De prangende vraag die zich dan aandient is of een dergelijke koppeling zonder meer is toegestaan. Kijkend naar de wettelijke bepalingen van Afdeling 6, Titel 4 van Boek 7 BW leert dat dit, in beginsel, niet is toegestaan; uitgangspunt is dat niet ten nadele van de huurder van de wettelijke bepalingen kan worden afgeweken. Dit wordt pas anders indien ten aanzien van die afwijkende bedingen door de (kanton)rechter goedkeuring is verleend.

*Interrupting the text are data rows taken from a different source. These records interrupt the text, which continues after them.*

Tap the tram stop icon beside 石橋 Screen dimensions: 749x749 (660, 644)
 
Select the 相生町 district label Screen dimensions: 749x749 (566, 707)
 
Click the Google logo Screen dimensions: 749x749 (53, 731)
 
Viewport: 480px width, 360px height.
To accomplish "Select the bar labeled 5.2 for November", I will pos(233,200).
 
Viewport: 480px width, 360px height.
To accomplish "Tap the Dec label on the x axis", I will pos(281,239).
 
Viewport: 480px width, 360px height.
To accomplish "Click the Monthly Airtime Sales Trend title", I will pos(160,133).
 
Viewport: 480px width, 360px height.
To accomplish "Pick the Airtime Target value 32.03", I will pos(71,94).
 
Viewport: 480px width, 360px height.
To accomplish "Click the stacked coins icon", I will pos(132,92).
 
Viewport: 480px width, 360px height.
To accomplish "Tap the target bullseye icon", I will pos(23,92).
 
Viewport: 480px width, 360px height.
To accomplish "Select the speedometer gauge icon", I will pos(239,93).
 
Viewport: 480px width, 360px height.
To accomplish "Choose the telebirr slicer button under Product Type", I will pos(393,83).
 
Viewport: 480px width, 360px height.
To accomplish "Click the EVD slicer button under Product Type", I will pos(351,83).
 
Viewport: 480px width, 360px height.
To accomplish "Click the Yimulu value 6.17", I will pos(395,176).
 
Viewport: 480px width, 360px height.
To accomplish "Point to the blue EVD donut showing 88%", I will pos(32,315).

Een dergelijke rechterlijke goedkeuring kan dus slechts worden verzocht ten aanzien van bedingen waarin ten nadele van de huurder wordt afgeweken van de bepalingen van afdeling 6, aldus artikel 7:291 lid 2 BW. Afwijken ten nadele van de verhuurder is ‘gewoonweg’ toegestaan.

Het is gebruikelijk om een dergelijk verzoek gezamenlijk in te dienen. Kijkend naar de tekst van artikel 7:291 volgt geen termijn waarbinnen een dergelijk verzoek dient te worden gedaan. Dit heeft dus tot gevolg dat een verzoek ook kan worden ingediend nadat de huurovereenkomst is aangevangen.

Na indiening van het verzoek volgt de rechterlijke toets: de goedkeuring wordt alleen gegeven indien (i) het beding de rechten die de huurder aan de afdeling ontleent, niet wezenlijk worden aangetast of (ii) diens maatschappelijke positie in vergelijking met die van de verhuurder zodanig is dat hij de bescherming van de onderhavige afdeling in redelijkheid niet behoeft.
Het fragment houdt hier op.